There are several pronunciations of banal, but the three most common are \BAY-nul\, \buh-NAHL\, and \buh-NAL\ (which rhymes with canal). The earliest pronunciation given in our dictionaries is the now-unused \BAN-ul\ (rhymes with “flannel); it is attested to in our dictionaries back to the 1800s, but has dropped out of use. \BAY-nul\ is the next oldest pronunciation. The more recent \buh-NAL\ and \buh-NAHL\ came about through French influence, since banal was borrowed into English from French, and those two pronunciations are closer to the French pronunciation of banal. All three pronunciations are acceptable in educated speech; \buh-NAL\ is currently the most common, followed by \BAY-nul\ and then \buh-NAHL. There is no reason to condemn any of them as incorrect.

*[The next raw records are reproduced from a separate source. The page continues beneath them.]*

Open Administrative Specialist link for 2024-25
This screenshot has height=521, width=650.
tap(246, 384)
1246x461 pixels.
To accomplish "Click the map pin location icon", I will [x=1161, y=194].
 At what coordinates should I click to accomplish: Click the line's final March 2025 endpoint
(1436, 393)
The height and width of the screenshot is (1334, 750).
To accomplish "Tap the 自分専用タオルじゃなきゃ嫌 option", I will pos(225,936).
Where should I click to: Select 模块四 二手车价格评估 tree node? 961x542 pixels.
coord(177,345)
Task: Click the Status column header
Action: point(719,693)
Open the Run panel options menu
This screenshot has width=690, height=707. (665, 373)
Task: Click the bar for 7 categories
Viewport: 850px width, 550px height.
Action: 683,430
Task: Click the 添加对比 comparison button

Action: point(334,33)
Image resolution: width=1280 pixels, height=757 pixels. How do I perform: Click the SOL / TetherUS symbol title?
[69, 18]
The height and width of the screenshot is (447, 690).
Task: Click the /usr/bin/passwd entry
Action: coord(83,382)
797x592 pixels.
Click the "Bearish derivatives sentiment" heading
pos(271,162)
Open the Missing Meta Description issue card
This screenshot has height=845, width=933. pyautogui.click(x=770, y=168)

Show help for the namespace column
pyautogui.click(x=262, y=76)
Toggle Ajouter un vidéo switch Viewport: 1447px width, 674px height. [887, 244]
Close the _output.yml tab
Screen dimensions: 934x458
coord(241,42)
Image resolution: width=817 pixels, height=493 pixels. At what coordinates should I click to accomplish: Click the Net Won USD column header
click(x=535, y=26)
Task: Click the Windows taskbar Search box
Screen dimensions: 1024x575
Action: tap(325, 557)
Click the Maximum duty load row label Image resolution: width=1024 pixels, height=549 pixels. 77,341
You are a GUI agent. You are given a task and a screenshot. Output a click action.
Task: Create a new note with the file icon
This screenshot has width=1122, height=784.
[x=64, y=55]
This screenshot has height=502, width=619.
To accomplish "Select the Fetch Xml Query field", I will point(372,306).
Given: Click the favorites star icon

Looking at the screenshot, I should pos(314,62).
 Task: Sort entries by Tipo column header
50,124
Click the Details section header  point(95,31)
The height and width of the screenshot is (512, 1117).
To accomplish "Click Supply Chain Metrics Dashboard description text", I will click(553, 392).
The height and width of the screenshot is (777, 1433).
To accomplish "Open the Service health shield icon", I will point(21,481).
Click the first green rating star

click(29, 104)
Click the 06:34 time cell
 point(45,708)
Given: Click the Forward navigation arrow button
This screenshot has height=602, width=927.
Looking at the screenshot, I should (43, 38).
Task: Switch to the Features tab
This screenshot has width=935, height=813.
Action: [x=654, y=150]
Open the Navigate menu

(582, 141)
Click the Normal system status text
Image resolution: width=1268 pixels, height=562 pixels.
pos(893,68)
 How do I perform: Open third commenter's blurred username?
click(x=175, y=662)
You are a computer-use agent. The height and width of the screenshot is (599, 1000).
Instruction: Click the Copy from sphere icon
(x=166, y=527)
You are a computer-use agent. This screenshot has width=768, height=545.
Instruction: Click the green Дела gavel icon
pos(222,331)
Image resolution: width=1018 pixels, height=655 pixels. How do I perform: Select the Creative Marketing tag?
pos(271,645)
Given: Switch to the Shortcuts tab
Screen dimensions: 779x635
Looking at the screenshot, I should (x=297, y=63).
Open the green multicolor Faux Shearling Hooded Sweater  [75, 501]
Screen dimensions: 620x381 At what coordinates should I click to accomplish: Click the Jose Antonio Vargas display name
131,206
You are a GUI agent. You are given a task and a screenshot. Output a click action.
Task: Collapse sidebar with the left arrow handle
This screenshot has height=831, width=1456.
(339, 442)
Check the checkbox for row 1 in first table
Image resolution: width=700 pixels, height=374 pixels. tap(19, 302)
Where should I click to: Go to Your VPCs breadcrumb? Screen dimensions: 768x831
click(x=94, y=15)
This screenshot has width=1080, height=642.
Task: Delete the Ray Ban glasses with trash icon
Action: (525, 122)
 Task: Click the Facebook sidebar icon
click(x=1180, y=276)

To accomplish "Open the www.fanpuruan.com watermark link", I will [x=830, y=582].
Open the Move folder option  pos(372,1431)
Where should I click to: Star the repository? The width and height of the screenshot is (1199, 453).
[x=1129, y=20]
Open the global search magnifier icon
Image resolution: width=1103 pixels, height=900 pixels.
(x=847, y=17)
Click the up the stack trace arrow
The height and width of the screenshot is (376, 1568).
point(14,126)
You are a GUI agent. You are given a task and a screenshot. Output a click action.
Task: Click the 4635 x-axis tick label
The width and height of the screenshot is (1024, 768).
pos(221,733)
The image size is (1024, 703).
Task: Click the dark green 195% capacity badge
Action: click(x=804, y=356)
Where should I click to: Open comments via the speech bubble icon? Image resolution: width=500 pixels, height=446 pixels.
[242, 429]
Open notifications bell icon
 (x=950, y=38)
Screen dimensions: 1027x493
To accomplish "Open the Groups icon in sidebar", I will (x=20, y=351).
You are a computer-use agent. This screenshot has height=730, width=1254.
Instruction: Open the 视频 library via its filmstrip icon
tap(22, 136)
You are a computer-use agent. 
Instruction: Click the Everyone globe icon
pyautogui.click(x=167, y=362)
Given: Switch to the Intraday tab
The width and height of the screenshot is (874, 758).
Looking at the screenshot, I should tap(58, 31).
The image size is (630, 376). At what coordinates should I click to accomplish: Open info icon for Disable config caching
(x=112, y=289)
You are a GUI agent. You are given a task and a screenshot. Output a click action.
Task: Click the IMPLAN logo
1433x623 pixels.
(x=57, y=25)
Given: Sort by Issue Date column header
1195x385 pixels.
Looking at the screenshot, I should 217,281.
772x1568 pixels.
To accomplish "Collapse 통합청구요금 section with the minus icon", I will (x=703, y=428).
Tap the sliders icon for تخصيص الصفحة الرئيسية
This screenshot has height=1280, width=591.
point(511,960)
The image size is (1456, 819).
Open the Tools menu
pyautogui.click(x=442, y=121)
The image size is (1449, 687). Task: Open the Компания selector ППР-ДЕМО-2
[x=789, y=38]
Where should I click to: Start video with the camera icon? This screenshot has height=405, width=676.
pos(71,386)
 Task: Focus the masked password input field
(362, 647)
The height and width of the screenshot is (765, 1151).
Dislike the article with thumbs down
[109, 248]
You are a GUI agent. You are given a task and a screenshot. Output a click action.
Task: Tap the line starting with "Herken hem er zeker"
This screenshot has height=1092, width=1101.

Choose the Right Synonym for banal

insipid, vapid, flat, jejune, banal, inane mean devoid of qualities that make for spirit and character.

insipid implies a lack of sufficient taste or savor to please or interest.

an insipid romance with platitudes on every page

vapid suggests a lack of liveliness, force, or spirit.

an exciting story given a vapid treatment

flat applies to things that have lost their sparkle or zest.

although well-regarded in its day, the novel now seems flat

jejune suggests a lack of rewarding or satisfying substance.

a jejune and gassy speech

banal stresses the complete absence of freshness, novelty, or immediacy.

a banal tale of unrequited love

inane implies a lack of any significant or convincing quality.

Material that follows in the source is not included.